> **Activity**
Once you find the line with "The width and height of the screenshot is (1283, 631).", transcribe it and all the lines that follow to the end of the data, exactly as written; skip any pictures.

Top of Exercise materials

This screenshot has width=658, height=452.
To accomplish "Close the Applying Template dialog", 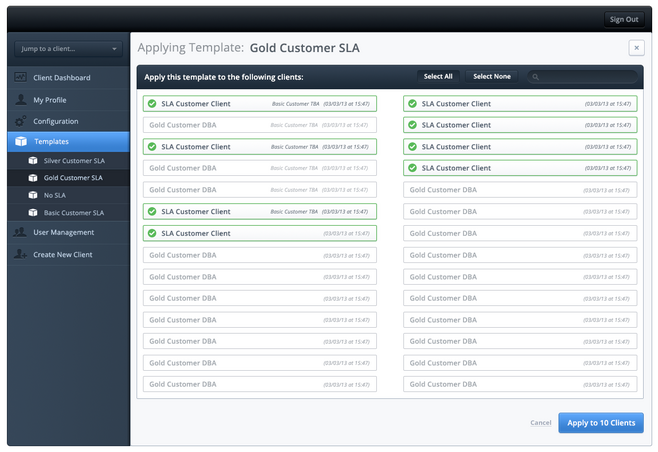I will coord(636,48).
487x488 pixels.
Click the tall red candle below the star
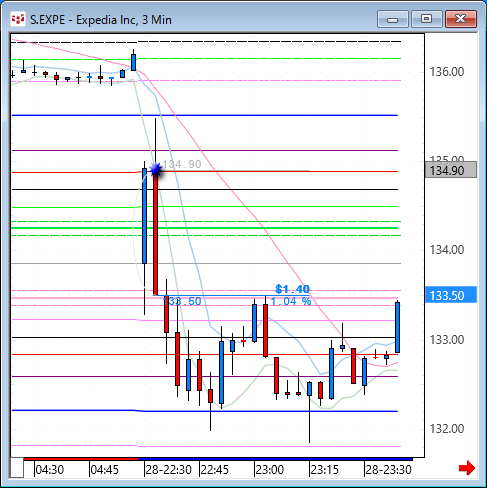pyautogui.click(x=155, y=233)
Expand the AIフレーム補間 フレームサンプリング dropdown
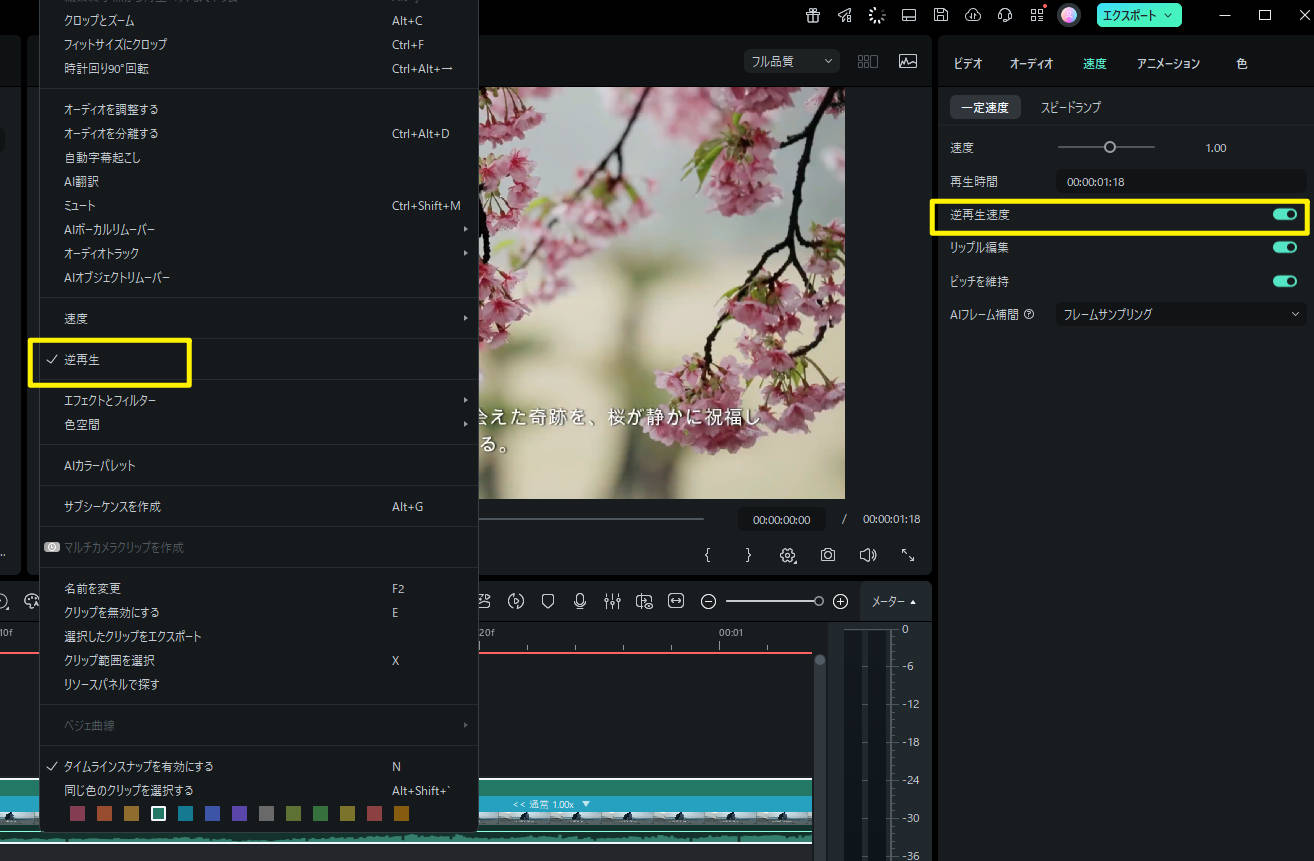The width and height of the screenshot is (1314, 861). 1180,314
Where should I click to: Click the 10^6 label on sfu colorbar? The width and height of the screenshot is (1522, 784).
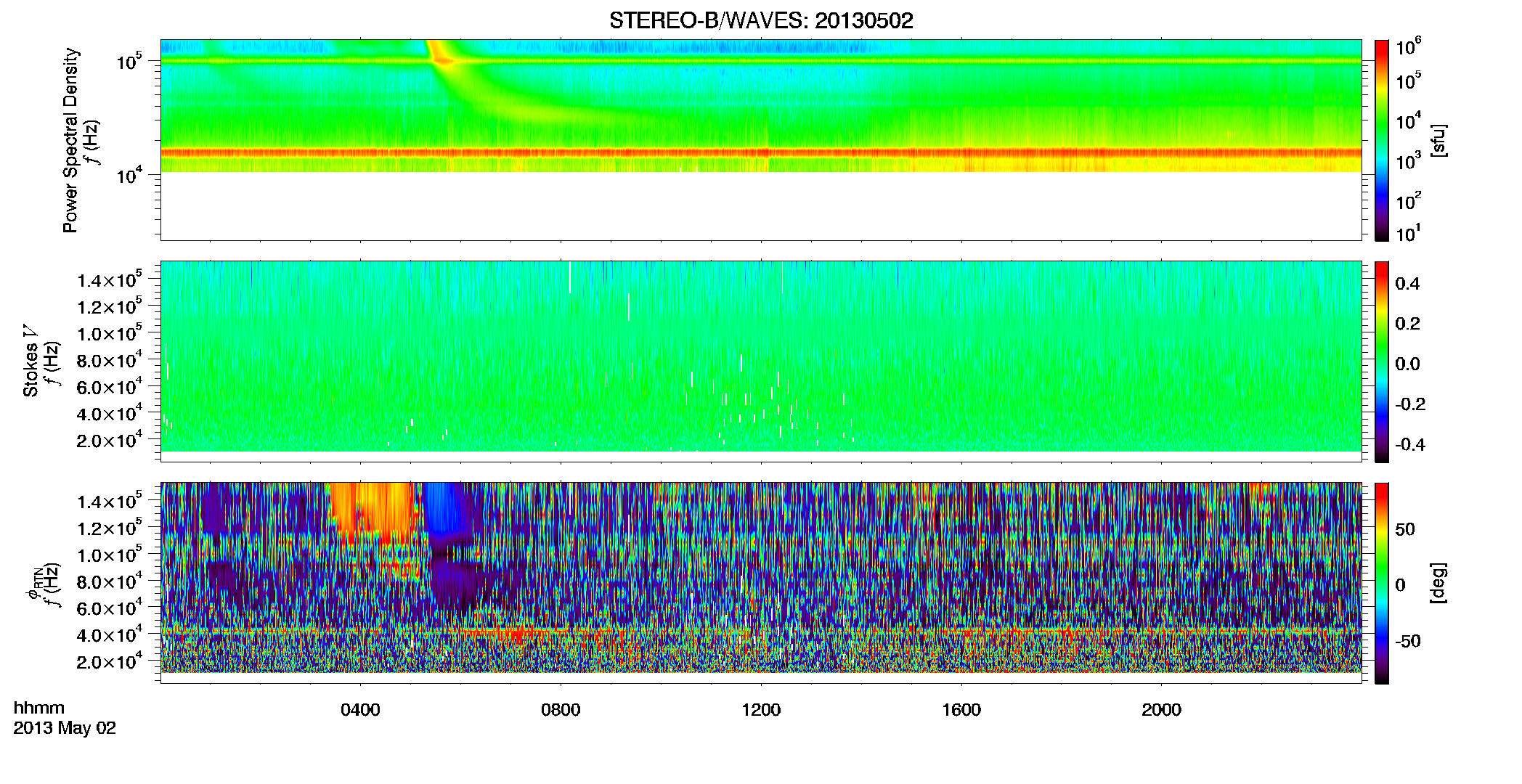click(1408, 47)

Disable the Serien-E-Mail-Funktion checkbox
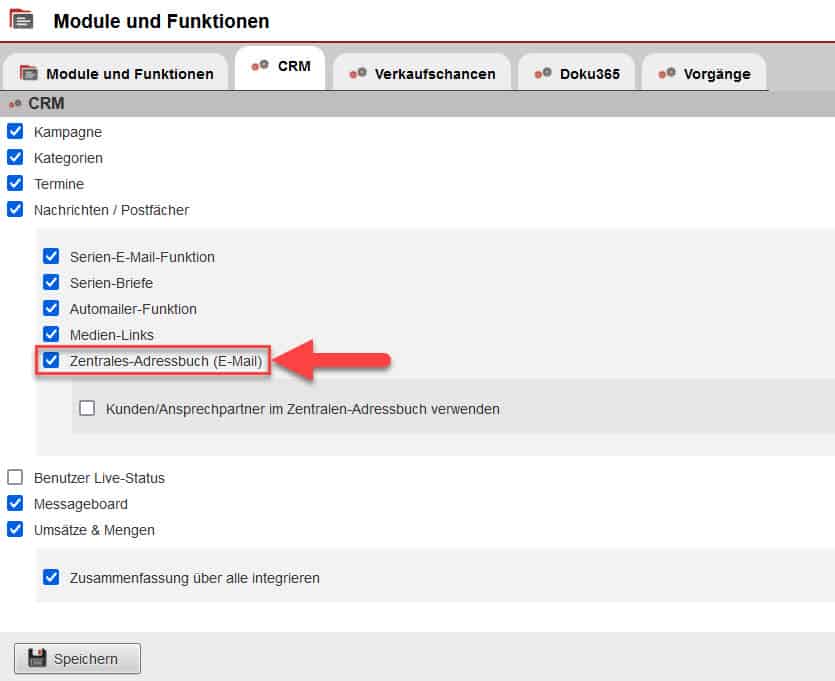click(51, 256)
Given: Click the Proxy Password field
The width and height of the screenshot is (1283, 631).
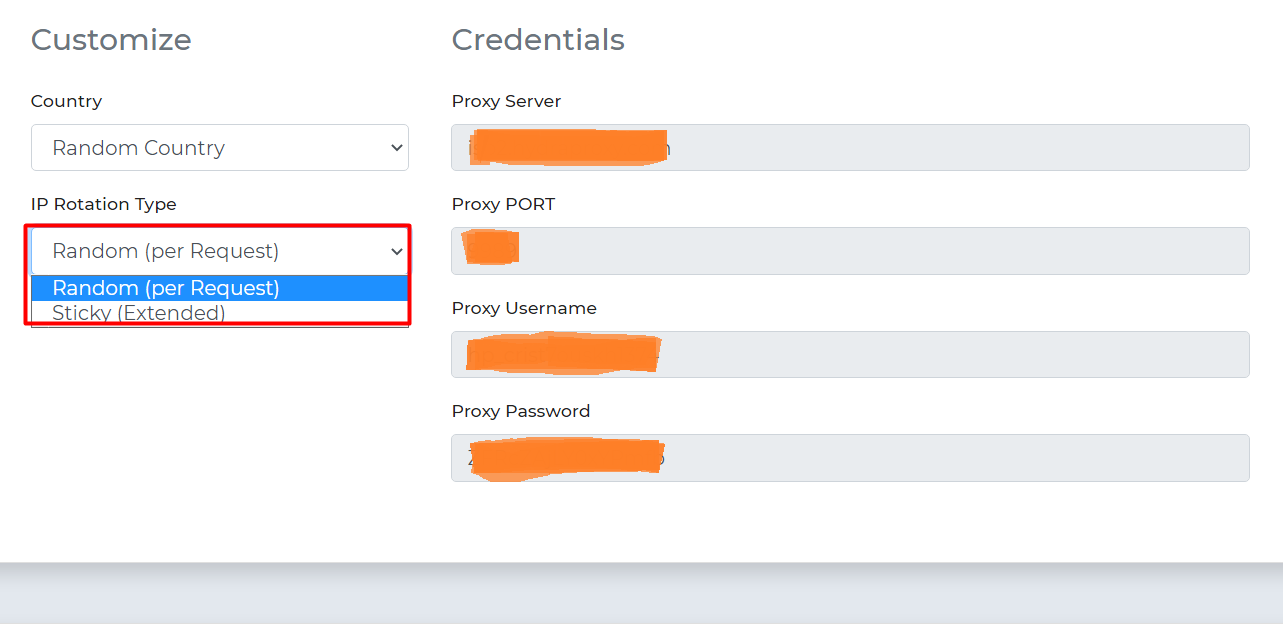Looking at the screenshot, I should 950,458.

Bottom of Exercise materials

> **Reply**
The width and height of the screenshot is (1283, 631).
Looking at the screenshot, I should 950,458.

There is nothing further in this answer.